**THE TASK**
Transcribe exactly every line from the one containing "Where should I click to: Expand" down to the final line of the listing below, including both, and leave out the rest.

********

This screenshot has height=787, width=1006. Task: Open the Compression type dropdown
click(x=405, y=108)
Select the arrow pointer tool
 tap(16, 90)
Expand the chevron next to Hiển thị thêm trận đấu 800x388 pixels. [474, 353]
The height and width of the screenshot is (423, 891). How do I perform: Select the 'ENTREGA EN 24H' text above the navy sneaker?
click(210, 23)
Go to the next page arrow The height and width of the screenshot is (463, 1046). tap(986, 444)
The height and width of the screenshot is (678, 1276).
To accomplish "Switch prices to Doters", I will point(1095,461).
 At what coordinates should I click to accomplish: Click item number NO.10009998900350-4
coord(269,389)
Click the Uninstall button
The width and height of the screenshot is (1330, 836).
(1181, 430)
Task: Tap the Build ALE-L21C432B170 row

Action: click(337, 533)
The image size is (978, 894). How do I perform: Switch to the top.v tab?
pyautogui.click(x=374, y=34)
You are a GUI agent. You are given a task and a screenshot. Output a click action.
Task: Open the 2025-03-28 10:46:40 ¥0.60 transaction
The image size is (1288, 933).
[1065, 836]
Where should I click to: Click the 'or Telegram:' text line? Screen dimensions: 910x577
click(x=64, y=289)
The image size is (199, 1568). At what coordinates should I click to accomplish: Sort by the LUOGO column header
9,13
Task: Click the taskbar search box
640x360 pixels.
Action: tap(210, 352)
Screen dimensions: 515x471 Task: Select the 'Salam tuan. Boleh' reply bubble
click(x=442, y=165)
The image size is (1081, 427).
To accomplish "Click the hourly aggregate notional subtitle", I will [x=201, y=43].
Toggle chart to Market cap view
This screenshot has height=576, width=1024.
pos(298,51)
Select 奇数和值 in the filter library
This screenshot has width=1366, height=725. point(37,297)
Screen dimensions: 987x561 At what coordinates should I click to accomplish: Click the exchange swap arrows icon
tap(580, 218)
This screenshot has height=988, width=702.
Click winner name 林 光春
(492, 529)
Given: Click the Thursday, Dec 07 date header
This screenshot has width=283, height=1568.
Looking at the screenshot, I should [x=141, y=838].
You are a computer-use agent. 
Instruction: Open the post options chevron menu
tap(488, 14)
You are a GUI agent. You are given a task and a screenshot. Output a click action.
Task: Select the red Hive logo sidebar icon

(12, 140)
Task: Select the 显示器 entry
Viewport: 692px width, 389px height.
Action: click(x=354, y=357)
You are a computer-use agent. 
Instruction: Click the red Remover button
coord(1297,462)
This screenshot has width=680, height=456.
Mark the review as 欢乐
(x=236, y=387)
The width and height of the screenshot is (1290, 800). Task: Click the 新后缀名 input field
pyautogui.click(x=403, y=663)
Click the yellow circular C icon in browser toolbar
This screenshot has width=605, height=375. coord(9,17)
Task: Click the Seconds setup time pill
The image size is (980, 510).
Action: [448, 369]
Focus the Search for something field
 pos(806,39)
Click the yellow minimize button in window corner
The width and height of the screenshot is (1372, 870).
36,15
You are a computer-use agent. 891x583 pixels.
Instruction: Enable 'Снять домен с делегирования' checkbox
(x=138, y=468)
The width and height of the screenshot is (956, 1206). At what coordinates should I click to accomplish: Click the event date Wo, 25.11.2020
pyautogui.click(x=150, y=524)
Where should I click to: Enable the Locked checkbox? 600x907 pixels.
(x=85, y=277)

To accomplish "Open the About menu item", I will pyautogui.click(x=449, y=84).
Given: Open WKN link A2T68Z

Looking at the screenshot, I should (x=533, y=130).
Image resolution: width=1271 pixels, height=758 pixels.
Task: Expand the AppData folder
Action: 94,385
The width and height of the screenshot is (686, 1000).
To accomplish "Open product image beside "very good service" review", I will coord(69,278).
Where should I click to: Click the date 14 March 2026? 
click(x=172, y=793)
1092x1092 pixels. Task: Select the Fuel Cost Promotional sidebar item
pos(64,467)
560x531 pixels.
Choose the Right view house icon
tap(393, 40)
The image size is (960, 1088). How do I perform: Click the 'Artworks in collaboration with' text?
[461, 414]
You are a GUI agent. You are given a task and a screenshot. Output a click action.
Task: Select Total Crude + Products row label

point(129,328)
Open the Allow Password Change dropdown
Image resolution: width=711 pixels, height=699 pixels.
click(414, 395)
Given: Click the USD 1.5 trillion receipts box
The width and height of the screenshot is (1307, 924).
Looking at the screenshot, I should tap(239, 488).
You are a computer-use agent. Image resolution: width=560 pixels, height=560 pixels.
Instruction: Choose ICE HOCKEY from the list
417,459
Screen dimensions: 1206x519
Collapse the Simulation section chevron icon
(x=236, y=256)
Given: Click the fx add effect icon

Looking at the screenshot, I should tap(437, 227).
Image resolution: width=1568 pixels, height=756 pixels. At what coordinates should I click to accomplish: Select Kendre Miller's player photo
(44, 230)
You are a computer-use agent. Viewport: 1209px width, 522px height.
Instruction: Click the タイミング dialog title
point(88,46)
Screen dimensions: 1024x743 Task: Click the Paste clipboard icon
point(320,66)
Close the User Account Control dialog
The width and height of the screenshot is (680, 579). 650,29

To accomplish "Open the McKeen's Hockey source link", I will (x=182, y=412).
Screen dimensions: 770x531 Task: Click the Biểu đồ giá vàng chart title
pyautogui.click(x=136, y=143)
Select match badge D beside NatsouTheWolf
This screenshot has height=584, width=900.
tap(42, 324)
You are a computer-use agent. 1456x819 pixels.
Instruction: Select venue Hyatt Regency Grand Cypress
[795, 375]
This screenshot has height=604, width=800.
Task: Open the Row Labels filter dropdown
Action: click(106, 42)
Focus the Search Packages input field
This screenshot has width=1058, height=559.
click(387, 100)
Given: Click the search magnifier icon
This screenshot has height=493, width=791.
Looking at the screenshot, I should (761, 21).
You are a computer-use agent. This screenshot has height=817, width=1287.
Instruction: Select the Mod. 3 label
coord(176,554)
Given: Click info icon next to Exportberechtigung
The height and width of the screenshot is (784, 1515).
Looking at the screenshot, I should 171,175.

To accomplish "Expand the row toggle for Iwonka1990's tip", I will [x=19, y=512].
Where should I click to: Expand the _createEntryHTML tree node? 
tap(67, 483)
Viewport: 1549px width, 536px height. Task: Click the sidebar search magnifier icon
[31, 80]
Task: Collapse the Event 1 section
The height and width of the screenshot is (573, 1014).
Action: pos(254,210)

********

**TASK ANSWER**
Where should I click to: Expand the _createEntryHTML tree node? 
tap(67, 483)
Viewport: 1549px width, 536px height. Task: Click the sidebar search magnifier icon
[31, 80]
Task: Collapse the Event 1 section
The height and width of the screenshot is (573, 1014).
Action: pos(254,210)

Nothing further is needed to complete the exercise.